Walklet founded The MapFactory two years ago after being approached by Mohamed Al Fayed, owner of the Harrods department store in London. Al Fayed, now a principal investor in the company, hoped to use Walklet’s experience in satellite technology applications to help in his oil and mining exploration efforts.
Walklet said the company spent the better part of its first year focusing on Al Fayed’s project, while beginning to develop the foundation for commercial products it hoped to release later. Walklet said his research turned up telecommunications as the number one vertical market for such a product based on the amount of new wireless licenses the Federal Communications Commission was awarding and the potential need for more detailed information.
“You don’t just throw out a bunch of antennas and pray,” said Walklet. “You need a method to define where to put those towers and antennas.”
Until now, carriers have relied on drive testing to determine where antenna sites should be placed, said Walklet.
The company’s core product-AlphaMap-combines four layers of information that can be used across a variety of industries. The company also developed a product specifically designed for the wireless telecommunications market. AlphaMap Telecom/Wireless is an off-the-shelf desktop mapping product that combines up to nine layers of information.
The layers include: high-resolution aerial imagery; heights and dimensions of structures higher than two stories; bald-earth digital elevation models; canopy digital elevation models, which show the aggregate elevation of vegetation and large structures that can interfere with RF signal propagation; a coverage/clutter layer, which provides information on where antenna sites can and cannot be located; satellite imagery; digital street maps and labels; topographic information; and demographic information.
The layers can be purchased in a stand-alone format or as part of a pre-bundled product, said the company. The MapFactory has completed work on four metro areas and hopes to have 15 finished by January and 100 by the end of next year.

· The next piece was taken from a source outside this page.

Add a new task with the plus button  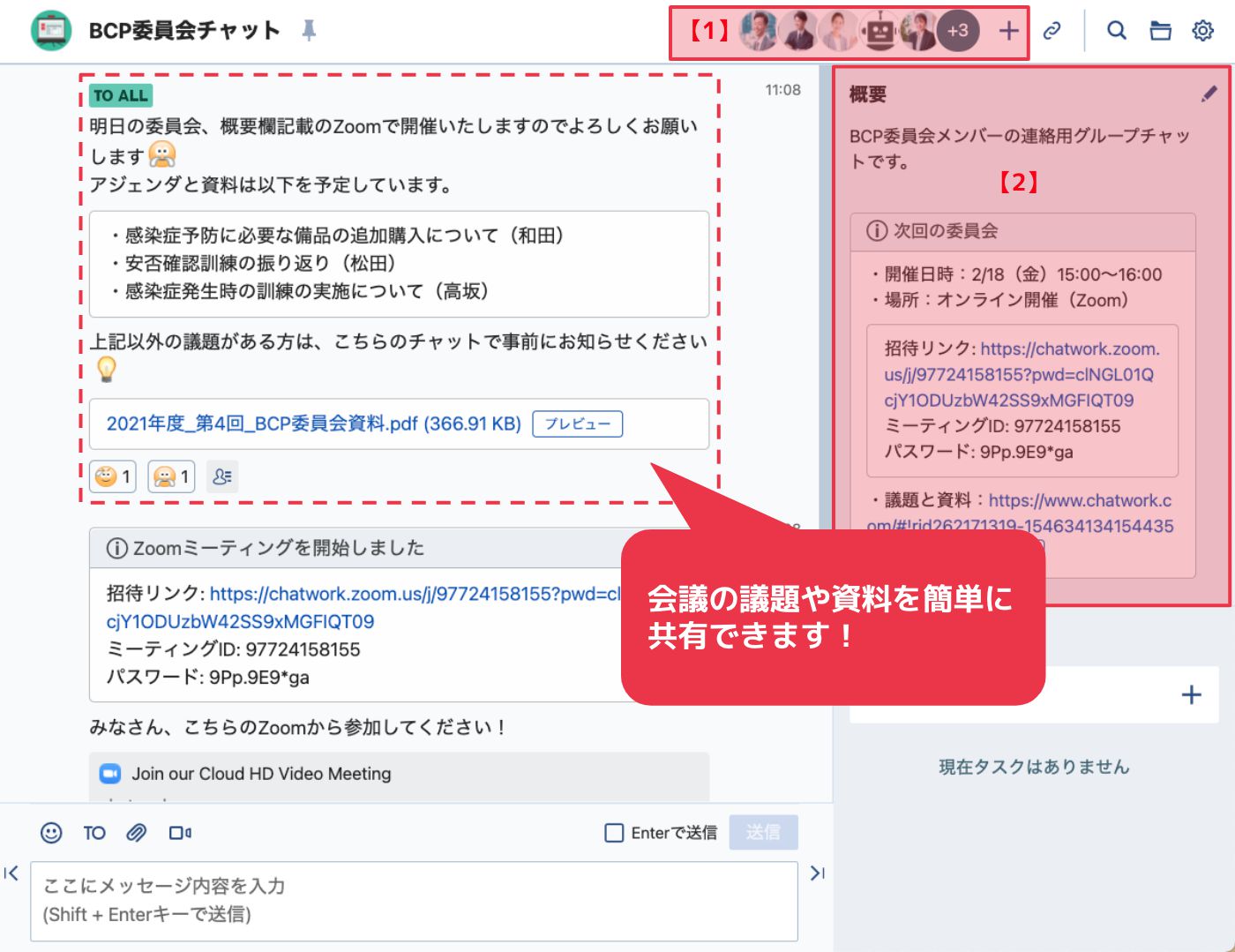tap(1191, 695)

The company’s initial target market is Local Multipoint Distribution Services carriers because they are just beginning their buildouts and their high operating frequencies make signals susceptible to interference from buildings and vegetation. Walklet said he was surprised, however, by the amount of interest the company has received from personal communications services carriers wanting to use the product for optimizing their networks.
“We have had what I would call `explosive’ response to this product,” said Walklet. “We think our timing was good.”